Now the debate begins anew.  Naturally there are many in the African American community who see this verdict as the latest blatant example of institutional discrimination and feel that the criminal justice system has once again “failed” them.  Certainly anyone can sympathize with the Martin Family who lost a child to a violent death.  However it is difficult to agree that the trial was not conducted fairly; if anything, as mentioned earlier, the Court seemed to favor the Prosecutors.  The only component of “the system” that may have failed anyone is the Prosecution.  Rather than make the case to the Jury they presented a seemingly endless array of possibilities often presenting rhetorical questions and multiple alternatives to the very same questions they themselves had stated.  They appeared to be giving the Jurors a veritable menu of options any one of which they could believe and then find the defendant guilty.  Attorneys de la Rionda and Guy were unable to make their case; it’s as simple as that.

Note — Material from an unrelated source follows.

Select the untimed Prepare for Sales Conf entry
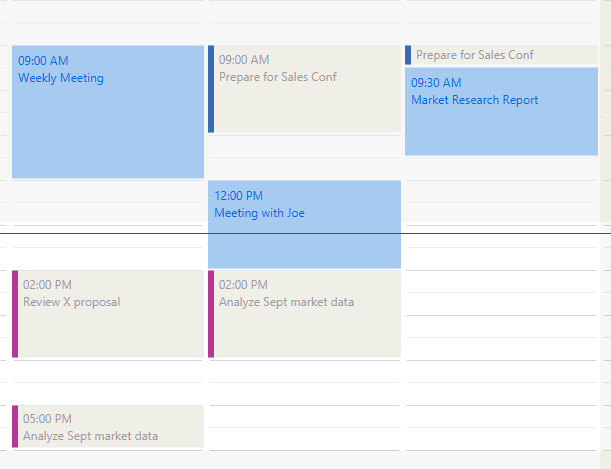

Now with the threat of protests and marches, demonstrations and recriminations a strong probability, we are left with no real winners in this case.  Sure, George Zimmerman is free and will have his firearm returned to him while the Martin Family grieves publically and privately as they consider their next step.  Since the night Trayvon Martin was killed almost 12,000 other young African Americans have been murdered in “Black on Black” crime across the Country.  Where is the outrage about this disturbing fact of American society today?

We are supposed to be living in a “Post Racial America” with the political ascendancy of an African American man to the Presidency 150 years after the end of “The War Between the States” better known as The Civil War. But we would all be na├»ve’ to believe we live in the kind of “colorblind” society that Martin Luther King dreamt of.  We do not.  Yes, we have made great strides to closing the divide between the races and the many and varied ethnicities that comprise America today.  But we have much farther to go towards true acceptance of and equality for all who inhabit our Country.

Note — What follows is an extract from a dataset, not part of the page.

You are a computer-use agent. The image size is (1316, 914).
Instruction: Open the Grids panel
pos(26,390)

We also have to admit that ours is a violent society and what passes for much of our “culture” today is violent.  As our elected politicians remain frozen in inactivity regarding immigration policy and “gun control” we go about our lives as unengaged from such matters as possible.  And that is how it should be, right?  We work and provide for our families, have high hopes for our children and restrict our emotional investments to the smallest circle of family and friends possible.  This is also how it should be, right?  Yes, there is only so much we can do, so much we can care and worry about at any given time. 

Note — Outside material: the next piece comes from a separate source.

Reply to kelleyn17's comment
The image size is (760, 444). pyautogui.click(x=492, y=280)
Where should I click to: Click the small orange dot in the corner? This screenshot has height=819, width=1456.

If nothing else the case of Trayvon Martin and George Zimmerman is a cautionary tale for our day.  That this one murder became elevated to a “national dialogue” and rose to prominence among the 20,000 murders since February 26, 2012 illustrates what animates us collectively.  There were two sides to this story and either you thought Zimmerman guilty as charged or you did not.  There was no middle ground, no room for the nuances of human nature and the odd happenstance that often crafts unforeseen circumstances.  Our lives are not defined by pure black and white choices.  We operate in the large hues and shades of gray amid those two poles.  Our society is not simply a matter of Black and White either.  There are shades of Brown populating the broad plains between those two poles as well.  Both Martin and Zimmerman brought their own thoughts and fears, prejudices and biases to that fateful altercation that night last year just as we all bring our own such collection of variables out into the world every day.  Our society is only as colorblind as we make it.